Moody AFB CDP, Georgia – Racial and ethnic composition Note: the US Census treats Hispanic/Latino as an ethnic category. This table excludes Latinos from the racial categories and assigns them to a separate category. Hispanics/Latinos may be of any race.

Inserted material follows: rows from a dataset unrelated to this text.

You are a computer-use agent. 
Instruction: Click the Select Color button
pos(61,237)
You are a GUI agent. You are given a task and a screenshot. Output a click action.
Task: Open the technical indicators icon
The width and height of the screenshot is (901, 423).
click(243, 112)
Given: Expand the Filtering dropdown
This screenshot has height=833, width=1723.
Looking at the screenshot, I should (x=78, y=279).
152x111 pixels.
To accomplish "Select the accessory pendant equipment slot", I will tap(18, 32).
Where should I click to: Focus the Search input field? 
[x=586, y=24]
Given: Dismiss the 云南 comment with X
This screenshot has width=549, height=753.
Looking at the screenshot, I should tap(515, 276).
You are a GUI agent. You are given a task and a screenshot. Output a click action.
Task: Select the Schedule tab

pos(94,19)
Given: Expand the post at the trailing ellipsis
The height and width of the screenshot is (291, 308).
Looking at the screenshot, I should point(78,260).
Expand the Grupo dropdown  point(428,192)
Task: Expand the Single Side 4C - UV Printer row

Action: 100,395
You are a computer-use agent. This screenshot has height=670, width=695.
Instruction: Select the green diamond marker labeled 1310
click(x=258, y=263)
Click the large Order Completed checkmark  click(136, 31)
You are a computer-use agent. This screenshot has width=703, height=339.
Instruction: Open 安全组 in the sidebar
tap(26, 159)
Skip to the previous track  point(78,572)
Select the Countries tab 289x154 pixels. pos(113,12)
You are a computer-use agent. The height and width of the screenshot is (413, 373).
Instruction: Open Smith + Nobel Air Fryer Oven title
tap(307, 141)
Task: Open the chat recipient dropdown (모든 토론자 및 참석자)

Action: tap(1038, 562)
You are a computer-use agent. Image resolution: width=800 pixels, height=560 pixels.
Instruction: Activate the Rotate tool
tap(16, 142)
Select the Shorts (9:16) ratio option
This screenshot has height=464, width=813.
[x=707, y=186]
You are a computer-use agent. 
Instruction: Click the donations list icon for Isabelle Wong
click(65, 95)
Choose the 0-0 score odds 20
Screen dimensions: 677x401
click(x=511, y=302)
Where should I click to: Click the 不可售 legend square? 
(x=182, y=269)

| Race / Ethnicity (NH = Non-Hispanic) | Pop 2000 | Pop 2010 | Pop 2020 | % 2000 | % 2010 | % 2020 |
|---|---|---|---|---|---|---|
| White alone (NH) | 643 | 582 | 691 | 64.75% | 65.69% | 52.87% |
| Black or African American alone (NH) | 230 | 133 | 262 | 23.16% | 15.01% | 20.05% |
| Native American or Alaska Native alone (NH) | 1 | 3 | 11 | 0.10% | 0.34% | 0.84% |
| Asian alone (NH) | 23 | 14 | 54 | 2.32% | 1.58% | 4.13% |
| Pacific Islander alone (NH) | 4 | 0 | 19 | 0.40% | 0.00% | 1.45% |
| Some Other Race alone (NH) | 4 | 8 | 6 | 0.40% | 0.90% | 0.46% |
| Mixed Race or Multi-Racial (NH) | 13 | 45 | 70 | 1.31% | 5.08% | 5.36% |
| Hispanic or Latino (any race) | 75 | 101 | 194 | 7.55% | 11.40% | 14.84% |
| Total | 993 | 886 | 1,307 | 100.00% | 100.00% | 100.00% |

==Education==
On-post housing is assigned to the Lowndes County School District. The base is zoned to Pine Grove Elementary School and Pine Grove Middle School. All district residents are zoned to Lowndes High School.

Off-post families may be assigned to the Lowndes County district, Berrien County Schools, Lanier County Schools, or Valdosta City Schools depending on their residences.